(TEXT FOR ANALYSIS Opens)

Darkbloom introduces a novel platform designed to democratize AI inference by utilizing the vast, untapped compute power of idle Apple Silicon machines. By bypassing traditional cloud providers, Darkbloom seeks to dramatically reduce costs for AI users while providing a passive income stream for Mac owners. The project highlights a 'marketplace problem' in AI, where middlemen inflate costs, and positions itself as a distributed alternative akin to Airbnb or Uber.

  • Decentralized Compute: Darkbloom aims to leverage over 100 million Apple Silicon Macs that sit idle daily, connecting them to AI inference demand.
  • Cost Reduction & Operator Earnings: It promises users up to 70% lower AI inference costs, with operators retaining 95-100% of the revenue from their hardware.
  • Verifiable Private Inference: The core security claim rests on a four-layer approach including end-to-end encryption, hardware-verified keys (Apple's secure enclave), a hardened runtime that blocks inspection, and a public attestation chain.
  • OpenAI-Compatible API: The service offers an OpenAI-compatible API supporting streaming, image generation, speech-to-text, and various large language models.

(TEXT FOR ANALYSIS Closes)
(AVAILABLE DATA Opens)

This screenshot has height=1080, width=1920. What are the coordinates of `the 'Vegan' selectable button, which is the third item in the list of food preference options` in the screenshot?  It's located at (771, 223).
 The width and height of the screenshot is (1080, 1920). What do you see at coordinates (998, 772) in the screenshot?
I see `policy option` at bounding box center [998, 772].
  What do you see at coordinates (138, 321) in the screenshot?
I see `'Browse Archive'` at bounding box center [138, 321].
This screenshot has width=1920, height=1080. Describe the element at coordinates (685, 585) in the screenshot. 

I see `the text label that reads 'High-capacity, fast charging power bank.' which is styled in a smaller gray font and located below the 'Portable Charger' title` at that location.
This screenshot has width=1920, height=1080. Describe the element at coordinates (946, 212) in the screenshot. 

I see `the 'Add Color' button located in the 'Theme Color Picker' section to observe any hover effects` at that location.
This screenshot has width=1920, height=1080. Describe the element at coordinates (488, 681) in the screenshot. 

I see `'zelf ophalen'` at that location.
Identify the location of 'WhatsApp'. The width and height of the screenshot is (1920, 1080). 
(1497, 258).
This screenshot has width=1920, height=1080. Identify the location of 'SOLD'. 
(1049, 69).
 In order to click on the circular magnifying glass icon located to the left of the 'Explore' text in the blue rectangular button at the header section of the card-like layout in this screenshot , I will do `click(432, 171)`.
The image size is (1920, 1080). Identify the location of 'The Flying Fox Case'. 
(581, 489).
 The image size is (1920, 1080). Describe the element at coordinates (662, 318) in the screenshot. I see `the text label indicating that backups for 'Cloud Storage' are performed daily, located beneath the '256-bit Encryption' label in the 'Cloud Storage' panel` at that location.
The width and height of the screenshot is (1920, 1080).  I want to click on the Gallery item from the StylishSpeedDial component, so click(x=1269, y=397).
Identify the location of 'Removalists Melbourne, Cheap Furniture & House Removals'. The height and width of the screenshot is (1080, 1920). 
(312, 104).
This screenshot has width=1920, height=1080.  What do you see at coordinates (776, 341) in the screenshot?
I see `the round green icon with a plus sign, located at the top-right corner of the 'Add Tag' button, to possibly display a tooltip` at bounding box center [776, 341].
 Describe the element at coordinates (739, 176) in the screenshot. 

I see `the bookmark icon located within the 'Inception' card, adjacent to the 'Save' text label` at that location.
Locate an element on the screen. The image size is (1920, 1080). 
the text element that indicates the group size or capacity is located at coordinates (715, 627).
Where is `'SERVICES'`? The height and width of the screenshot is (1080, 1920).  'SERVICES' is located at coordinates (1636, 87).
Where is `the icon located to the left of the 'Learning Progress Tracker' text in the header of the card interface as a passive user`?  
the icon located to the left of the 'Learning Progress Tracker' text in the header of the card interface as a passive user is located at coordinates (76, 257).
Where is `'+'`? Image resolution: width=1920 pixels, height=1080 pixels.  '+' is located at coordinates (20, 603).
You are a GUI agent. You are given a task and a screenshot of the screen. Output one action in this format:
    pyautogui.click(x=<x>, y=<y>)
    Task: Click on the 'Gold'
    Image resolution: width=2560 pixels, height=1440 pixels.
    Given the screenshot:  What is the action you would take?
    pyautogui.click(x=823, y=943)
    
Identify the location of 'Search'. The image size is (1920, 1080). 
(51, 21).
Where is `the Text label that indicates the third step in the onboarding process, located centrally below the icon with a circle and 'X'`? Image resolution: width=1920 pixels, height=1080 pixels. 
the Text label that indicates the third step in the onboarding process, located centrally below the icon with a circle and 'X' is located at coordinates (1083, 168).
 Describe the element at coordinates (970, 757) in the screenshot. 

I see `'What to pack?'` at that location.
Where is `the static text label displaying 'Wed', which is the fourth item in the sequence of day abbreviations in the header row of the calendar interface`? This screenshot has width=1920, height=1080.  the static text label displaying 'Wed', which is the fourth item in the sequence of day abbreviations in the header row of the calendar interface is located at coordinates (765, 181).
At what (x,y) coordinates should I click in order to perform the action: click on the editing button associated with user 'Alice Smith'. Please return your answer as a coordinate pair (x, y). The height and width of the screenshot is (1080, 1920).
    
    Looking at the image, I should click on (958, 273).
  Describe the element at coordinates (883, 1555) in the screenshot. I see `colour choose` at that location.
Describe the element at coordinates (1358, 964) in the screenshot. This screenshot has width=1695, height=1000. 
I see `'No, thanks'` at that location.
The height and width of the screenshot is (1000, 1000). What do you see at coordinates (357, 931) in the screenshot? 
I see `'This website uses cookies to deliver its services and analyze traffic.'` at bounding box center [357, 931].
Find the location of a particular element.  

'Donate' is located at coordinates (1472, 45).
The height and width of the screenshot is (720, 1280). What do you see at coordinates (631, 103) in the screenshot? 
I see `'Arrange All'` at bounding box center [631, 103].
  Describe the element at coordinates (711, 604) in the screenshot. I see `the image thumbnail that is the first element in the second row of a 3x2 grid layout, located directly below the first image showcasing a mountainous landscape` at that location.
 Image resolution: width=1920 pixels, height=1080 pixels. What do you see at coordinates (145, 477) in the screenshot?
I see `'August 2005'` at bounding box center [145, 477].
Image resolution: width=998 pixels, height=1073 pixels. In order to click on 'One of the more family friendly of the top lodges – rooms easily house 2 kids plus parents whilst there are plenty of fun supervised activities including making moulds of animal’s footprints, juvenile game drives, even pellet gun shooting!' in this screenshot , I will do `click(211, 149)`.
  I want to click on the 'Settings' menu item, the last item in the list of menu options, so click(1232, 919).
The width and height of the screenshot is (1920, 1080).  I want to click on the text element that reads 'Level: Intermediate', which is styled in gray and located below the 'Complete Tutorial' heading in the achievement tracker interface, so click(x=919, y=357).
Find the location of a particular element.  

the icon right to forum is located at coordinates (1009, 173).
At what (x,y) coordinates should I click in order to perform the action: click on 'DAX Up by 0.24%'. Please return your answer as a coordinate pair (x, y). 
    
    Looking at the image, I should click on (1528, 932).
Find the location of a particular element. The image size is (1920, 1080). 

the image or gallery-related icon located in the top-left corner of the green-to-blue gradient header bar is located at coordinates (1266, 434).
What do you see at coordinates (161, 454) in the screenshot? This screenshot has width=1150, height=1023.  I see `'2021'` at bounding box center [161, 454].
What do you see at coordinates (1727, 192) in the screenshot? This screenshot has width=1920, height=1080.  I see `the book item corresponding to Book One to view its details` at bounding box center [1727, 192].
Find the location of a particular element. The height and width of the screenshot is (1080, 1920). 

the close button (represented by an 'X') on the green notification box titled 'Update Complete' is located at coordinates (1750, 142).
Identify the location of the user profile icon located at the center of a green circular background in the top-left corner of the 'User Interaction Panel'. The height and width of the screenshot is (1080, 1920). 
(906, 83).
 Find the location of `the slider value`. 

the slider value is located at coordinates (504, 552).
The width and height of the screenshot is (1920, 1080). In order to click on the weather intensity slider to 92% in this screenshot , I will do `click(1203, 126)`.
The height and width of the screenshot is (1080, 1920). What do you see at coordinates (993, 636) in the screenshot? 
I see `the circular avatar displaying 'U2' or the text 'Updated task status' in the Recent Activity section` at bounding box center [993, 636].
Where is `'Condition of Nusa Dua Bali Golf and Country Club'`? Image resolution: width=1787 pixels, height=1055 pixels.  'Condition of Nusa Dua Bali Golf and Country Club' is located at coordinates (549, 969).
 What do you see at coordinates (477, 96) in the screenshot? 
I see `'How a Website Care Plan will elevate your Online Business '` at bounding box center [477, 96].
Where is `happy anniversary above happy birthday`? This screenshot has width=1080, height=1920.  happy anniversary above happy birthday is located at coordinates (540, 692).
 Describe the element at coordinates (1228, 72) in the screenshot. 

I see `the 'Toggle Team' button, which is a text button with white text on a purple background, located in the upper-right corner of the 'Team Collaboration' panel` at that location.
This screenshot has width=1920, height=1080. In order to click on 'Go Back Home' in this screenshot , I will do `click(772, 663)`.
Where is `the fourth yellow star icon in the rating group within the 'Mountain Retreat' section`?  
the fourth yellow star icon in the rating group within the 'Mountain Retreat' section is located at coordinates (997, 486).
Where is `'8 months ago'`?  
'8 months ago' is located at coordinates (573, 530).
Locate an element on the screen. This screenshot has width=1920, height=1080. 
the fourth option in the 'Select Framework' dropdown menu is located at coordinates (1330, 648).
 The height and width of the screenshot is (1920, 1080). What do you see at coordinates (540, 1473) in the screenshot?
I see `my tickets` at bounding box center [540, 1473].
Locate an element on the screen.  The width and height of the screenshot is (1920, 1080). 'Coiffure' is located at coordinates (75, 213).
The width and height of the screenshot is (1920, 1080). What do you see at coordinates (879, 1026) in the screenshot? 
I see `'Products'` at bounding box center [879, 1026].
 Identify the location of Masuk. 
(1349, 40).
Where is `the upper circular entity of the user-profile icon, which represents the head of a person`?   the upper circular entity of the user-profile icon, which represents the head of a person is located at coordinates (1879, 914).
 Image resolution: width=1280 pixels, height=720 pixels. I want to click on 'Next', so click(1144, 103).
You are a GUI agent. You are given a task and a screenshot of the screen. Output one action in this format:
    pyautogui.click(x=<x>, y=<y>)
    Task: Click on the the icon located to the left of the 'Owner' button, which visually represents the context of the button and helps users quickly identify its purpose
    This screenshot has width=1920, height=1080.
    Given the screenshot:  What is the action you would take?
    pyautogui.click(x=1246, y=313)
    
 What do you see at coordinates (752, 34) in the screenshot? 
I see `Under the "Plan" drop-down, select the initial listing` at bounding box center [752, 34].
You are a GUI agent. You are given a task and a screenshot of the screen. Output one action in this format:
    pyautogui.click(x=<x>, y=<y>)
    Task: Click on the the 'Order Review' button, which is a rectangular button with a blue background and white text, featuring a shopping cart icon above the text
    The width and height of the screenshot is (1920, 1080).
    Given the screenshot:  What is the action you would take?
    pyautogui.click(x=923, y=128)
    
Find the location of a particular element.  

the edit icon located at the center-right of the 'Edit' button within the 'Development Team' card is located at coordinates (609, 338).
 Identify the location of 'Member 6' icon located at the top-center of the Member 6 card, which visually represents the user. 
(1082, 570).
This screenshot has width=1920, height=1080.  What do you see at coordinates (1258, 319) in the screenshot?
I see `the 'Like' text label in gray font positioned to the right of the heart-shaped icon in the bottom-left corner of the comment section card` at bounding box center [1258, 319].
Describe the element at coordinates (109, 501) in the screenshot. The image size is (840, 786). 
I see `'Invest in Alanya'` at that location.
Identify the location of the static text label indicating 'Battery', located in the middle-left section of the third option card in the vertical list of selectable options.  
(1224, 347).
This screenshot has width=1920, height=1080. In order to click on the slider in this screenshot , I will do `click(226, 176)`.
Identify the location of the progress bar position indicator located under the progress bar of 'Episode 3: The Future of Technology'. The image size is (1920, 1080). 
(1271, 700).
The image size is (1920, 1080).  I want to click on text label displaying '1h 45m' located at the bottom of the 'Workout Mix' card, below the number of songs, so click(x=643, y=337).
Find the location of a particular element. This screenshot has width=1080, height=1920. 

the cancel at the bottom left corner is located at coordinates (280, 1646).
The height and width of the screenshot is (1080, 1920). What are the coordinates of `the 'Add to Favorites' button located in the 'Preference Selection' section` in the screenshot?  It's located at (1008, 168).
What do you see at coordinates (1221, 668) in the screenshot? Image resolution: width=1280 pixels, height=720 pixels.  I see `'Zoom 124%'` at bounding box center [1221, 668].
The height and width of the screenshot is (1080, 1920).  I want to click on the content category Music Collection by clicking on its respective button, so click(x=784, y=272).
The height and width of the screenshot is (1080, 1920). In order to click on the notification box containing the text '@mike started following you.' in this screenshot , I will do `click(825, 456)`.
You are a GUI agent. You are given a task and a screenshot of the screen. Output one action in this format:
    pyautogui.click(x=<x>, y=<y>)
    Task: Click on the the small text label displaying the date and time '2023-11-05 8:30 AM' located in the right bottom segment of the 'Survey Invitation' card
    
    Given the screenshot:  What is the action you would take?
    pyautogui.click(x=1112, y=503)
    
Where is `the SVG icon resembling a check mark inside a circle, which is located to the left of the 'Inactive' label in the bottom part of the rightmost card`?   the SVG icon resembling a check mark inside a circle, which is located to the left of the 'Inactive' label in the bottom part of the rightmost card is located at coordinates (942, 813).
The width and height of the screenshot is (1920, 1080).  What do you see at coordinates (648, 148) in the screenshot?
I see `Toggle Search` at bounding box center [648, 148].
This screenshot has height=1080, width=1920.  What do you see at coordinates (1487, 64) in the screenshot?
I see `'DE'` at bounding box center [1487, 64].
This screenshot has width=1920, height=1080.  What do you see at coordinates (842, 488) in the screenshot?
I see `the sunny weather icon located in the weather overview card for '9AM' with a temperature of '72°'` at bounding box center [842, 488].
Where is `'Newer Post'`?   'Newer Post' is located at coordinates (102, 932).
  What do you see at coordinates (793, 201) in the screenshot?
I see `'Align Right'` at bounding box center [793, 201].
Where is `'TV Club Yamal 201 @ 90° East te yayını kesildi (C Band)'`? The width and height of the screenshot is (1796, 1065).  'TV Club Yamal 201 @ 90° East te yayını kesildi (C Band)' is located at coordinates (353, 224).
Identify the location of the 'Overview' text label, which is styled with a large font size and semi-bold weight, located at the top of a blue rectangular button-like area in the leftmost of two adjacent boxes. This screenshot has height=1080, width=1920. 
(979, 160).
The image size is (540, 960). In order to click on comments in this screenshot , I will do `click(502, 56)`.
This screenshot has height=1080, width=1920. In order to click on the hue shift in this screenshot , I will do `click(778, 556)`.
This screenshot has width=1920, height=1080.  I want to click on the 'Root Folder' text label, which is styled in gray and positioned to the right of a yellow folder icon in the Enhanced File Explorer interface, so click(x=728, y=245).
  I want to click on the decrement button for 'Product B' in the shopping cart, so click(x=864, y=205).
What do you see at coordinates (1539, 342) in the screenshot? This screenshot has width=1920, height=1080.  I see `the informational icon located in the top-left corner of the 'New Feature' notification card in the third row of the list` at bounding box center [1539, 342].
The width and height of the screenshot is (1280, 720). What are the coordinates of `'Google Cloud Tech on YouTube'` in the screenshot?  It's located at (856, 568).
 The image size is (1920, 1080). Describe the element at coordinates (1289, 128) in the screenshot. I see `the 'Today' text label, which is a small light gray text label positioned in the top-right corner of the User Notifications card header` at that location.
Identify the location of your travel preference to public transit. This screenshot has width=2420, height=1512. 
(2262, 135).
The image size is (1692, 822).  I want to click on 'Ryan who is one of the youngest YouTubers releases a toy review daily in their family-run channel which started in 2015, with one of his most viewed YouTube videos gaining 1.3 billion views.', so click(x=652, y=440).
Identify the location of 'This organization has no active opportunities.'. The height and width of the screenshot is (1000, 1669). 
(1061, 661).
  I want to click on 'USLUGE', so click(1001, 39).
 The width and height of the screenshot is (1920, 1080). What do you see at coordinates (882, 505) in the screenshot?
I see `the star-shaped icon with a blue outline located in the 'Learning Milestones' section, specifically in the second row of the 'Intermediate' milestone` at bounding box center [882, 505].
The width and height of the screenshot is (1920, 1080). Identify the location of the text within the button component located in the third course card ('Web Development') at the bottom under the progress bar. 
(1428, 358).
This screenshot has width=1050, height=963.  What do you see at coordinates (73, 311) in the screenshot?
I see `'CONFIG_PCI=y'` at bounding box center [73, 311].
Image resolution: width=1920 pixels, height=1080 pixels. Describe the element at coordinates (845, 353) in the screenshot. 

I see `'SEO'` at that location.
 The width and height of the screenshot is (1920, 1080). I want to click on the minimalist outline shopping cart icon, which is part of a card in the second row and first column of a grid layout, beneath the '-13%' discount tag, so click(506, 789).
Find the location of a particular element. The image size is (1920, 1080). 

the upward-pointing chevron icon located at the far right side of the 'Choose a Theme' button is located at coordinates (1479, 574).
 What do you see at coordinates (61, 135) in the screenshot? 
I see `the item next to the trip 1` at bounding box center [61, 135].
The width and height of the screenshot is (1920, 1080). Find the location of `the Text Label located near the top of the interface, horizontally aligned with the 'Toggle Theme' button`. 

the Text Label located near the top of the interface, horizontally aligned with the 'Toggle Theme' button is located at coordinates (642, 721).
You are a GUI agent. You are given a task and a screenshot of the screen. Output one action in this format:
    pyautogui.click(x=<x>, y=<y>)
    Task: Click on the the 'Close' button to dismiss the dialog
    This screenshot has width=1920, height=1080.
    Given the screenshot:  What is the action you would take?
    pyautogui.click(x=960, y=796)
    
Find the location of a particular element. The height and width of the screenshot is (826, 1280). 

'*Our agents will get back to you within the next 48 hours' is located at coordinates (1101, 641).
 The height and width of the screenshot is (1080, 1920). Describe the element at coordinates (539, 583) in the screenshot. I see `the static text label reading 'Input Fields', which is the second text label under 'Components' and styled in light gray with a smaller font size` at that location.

(AVAILABLE DATA Closes)

• [QUESTIONS ON THE MATERIAL]
(a) In the text about Darkbloom, what share of the revenue from their hardware do operators keep?
(b) Continue the text about Darkbloom from the point where it stops.

• [ANSWERS PROVIDED]
(a) Operators keep 95-100% of the revenue.

(b)
  • Earnings Estimates: Darkbloom provides significant earning estimates for Mac owners, suggesting thousands of dollars annually for continuous operation.

In essence, Darkbloom envisions a future where AI processing is distributed, affordable, and private, directly challenging the centralized hyperscaler model.

The Gossip

Profits and Payouts Perplexed

The most prominent discussion revolves around the profitability claims. Many users are skeptical of Darkbloom's earning estimates, with some performing back-of-the-envelope calculations suggesting significantly lower actual revenue than advertised. Critics question why Darkbloom wouldn't simply buy Macs itself if the profits were so high, while others point out that increased supply from a successful platform would inevitably drive down prices and, therefore, individual earnings. Some early adopters reported receiving zero inference requests, leading to doubts about demand, though supporters noted the platform's newness. The conversation also touched on the potential for this model to disproportionately benefit those in lower-income regions, who might find smaller earnings more significant.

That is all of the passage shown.